VORBEREITUNG FÜR TÄNZERINNEN

Moondance Kleidung

Bluse, Rock und Poncho

Die Kleidung besteht aus drei Teilen, einem Rock, einer langen Bluse und einem Überwurf (Poncho), die alle aus weißem Stoff bestehen sollen, vorzugsweise aus Baumwolle oder einem anderen Naturmaterial.
Die Kleidung trägt das Symbol des „Mondtanzes Atlachinolli Meztli“ auf der Vorderseite des Überwurfs, welches man direkt vor Ort beim Eintreffen an der Reception ausgehändigt bekommt.
Der Rock, die Bluse, wie auch der Überwurf (Poncho) haben je einen blauen und einen roten Streifen längsseitig am unteren Ende der Kleidungsteile (siehe Bilder). Diese werden von dir als Tänzerin im Vorhinein selbst aufgenäht. Das rote Band steht für das Feuer und das blaue Band für das Wasser. Zusammen treffen sie sich und steigen als heilender Dampf auf, wie der Name 'Atlachinolli Meztli'! Es macht keinen Unterschied, welche Farbe zuerst kommt, es ist aber wichtig, beide Farbbänder zu haben! Sie können gerade oder in Schlangenbewegung oder Mustern aufgenäht werden, von Hand oder Maschine, wie du möchstest. Auch die Breite ist die überlassen. Es ist wichtig, dass die Tänzerinnen diese Bänder an ihrer weißen Zeremonienkleidung angenäht haben, bevor sie auf dem Land ankommen!
Die Kleidung soll der Tänzerin gefallen, bequem und respektvoll sein. Es ist eine ritueller Rahmen, daher bitte keine kurzen Röcke oder engen Oberteile. Auch kann es sein, wenn es kalt ist, dass du warme Kleider UNTER diese Teile anziehen möchtest, so ist es gut, wenn sie genug lose sind.

Schmuckstücke bzw. Accessoires

- ein Kopfband, das zu Beginn des Tanzes überreicht wird
- eine Krone aus Salbei und Blumen
Es kann ein Tuch (Gürtel) um die Taille getragen werden, Coyoles (Knöchelrasseln) für die Füße, Rasseln, Eulenfedern oder Federn von Nachtvögeln sind willkommen.
Denk daran, dass es im österreichischen Sommer nachts kalt werden kann. Bitte bereite dich entsprechend vor und nimm genügend warme weisse Sachen mit, z.B. weißer Schal, Mütze, Handschuhe, Pullover, Thermounterwäsche, Stulpen etc. Andere Ausrüstungsgegenstände werden in der Liste MITBRINGEN erwähnt.

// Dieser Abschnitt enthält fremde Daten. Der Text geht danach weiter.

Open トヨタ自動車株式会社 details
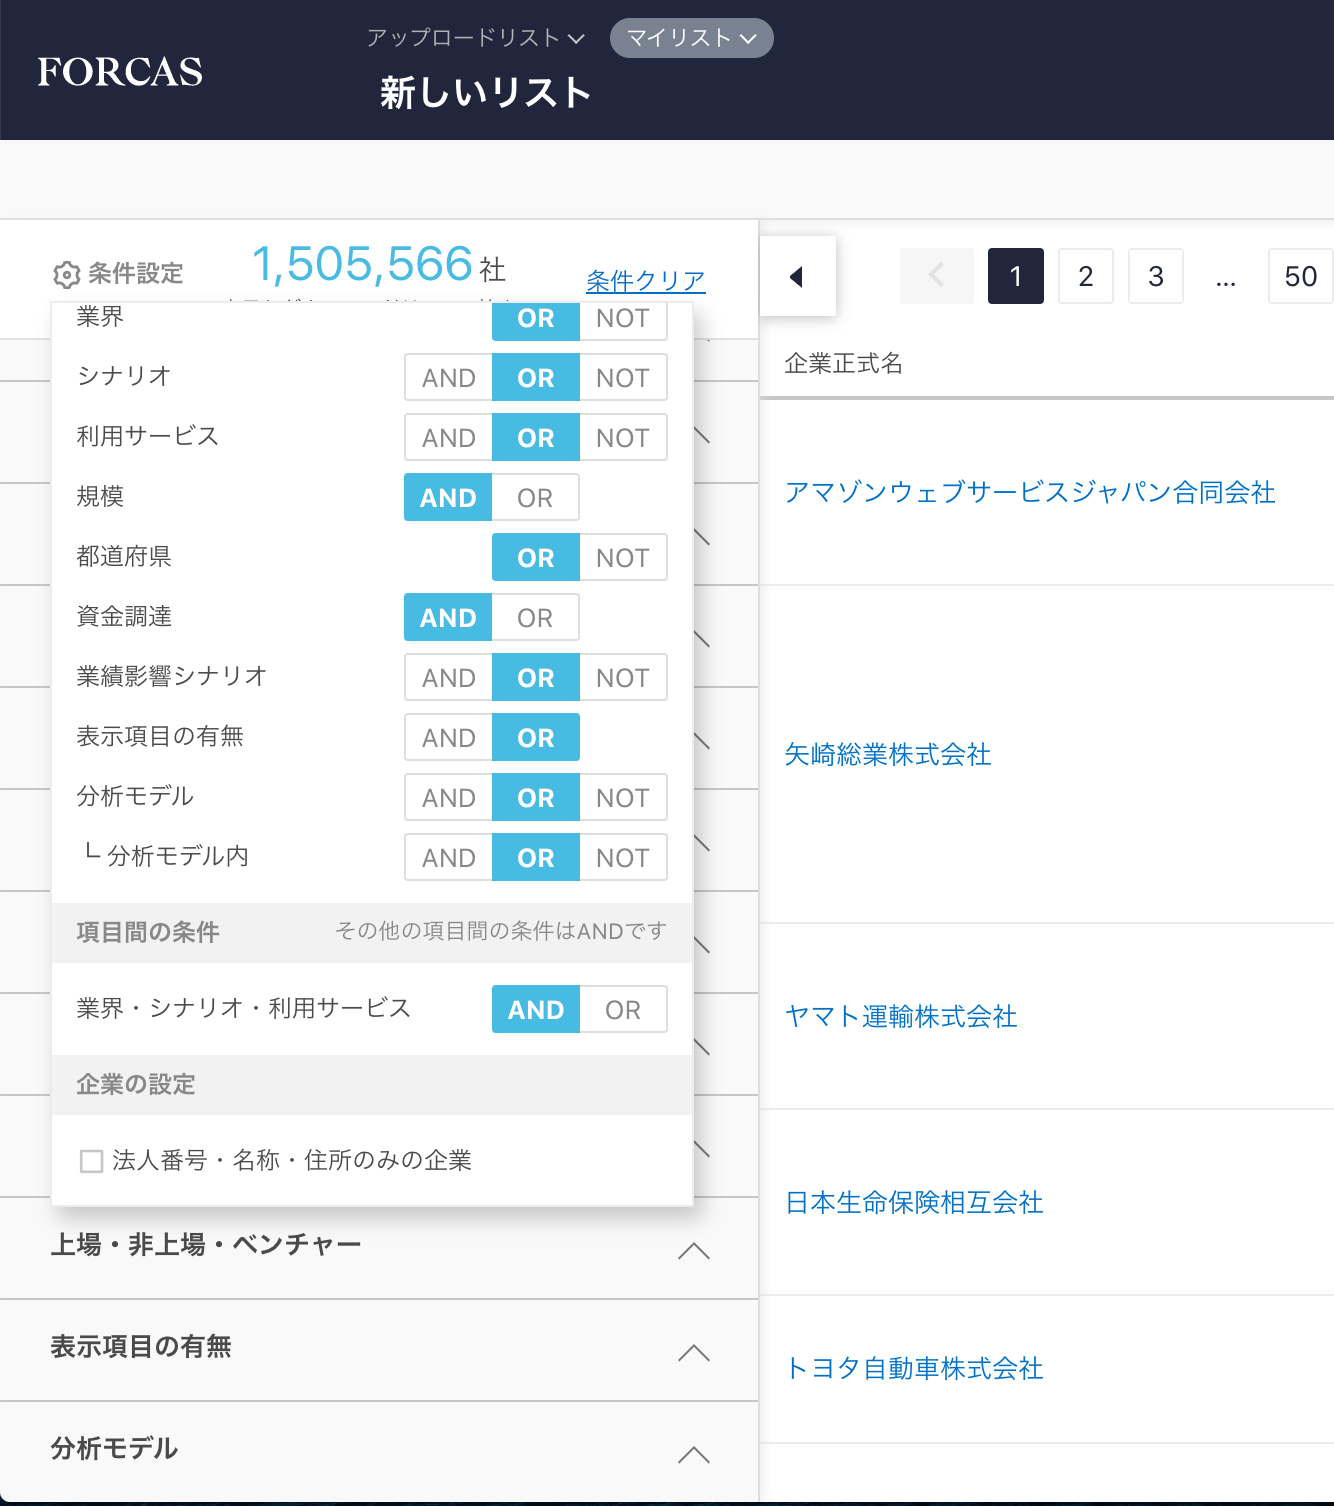 tap(913, 1369)
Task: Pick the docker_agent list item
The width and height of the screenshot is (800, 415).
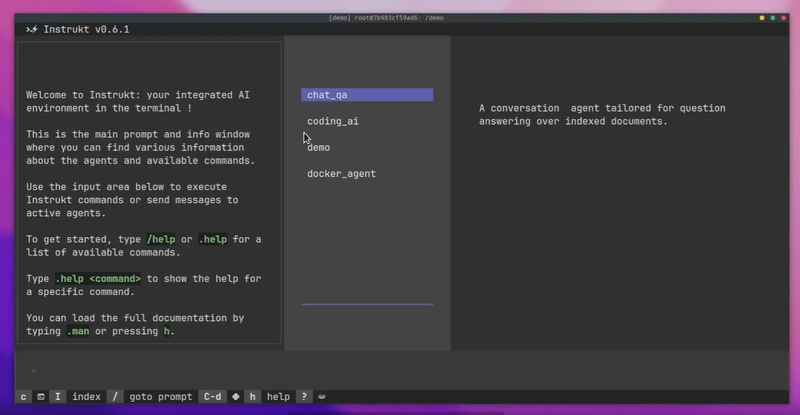Action: point(341,174)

"Im Kreis sind wir alle gleich. Wenn du im Kreis bist, ist niemand vor dir. Keiner ist hinter dir. Keiner ist über dir. Niemand ist unter dir. Der heilige Zirkel ist dazu da, Einheit zu schaffen."

Dave  Chief Oglala Lakota

Gebete

Die Tänzerinnen bestärken und behaupten sich durch ihre Gebeten, welche aus kleinen quadratischen Stoffteilen (Naturmaterialien!) bestehen, die mit Tabak, Kräutern und/oder heilenden Elementen für die Frau, gefüllt werden.
Die Gebete sollten bereits vor dem Tanz von den Tänzerinnen vorbereitet werden, mit ihren persönlichen Intentionen. Es wird empfohlen, dabei einen Rückblick bzw. eine Zusammenfassung unserer Geschichte, Emotionen und Erfahrungen zu visualisieren. All das soll dann metaphorisch in die kleinen Säckchen gehen.

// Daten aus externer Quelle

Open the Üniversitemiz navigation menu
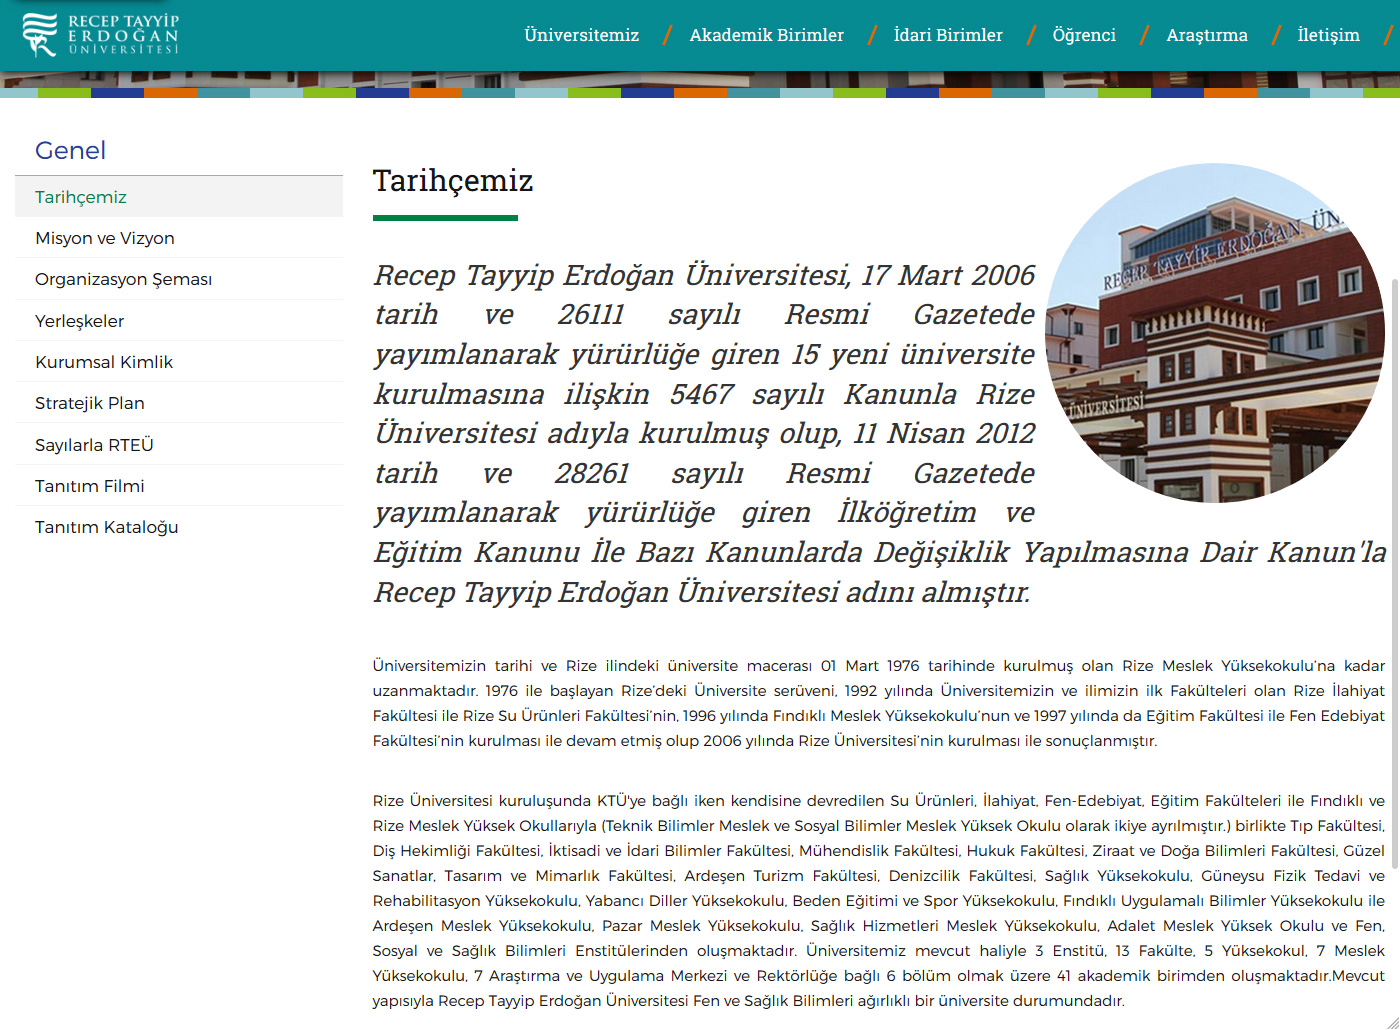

Für jede Farbe bzw. Richtung werden 13 Gebete gesprochen, insgesamt also 52 Gebete! Optional können zusätzlich 13 Gebete der Farbe Grün gemacht werden, die für unsere Mutter Erde stehen.
Es ist sehr wichtig, dass man einen ruhigen Moment der Innenschau wählt, um die Gebete zu machen. Der spezielle Moment kann außerdem durch das Entzünden von Copal, Räucherstäbchen und/oder einer Kerze unterstützt werden, um einen heiligen Raum zu schaffen.

Was du brauchst:
• etwa drei Meter Wolle oder Schnur
• Stoff in den Farben Gelb, Weiß, Rot, Blau und Grün
• Schere
• Tabak/Kräuter
• Kerze

 

Jede Farbe steht für eine andere Richtung und damit eine andere Qualität.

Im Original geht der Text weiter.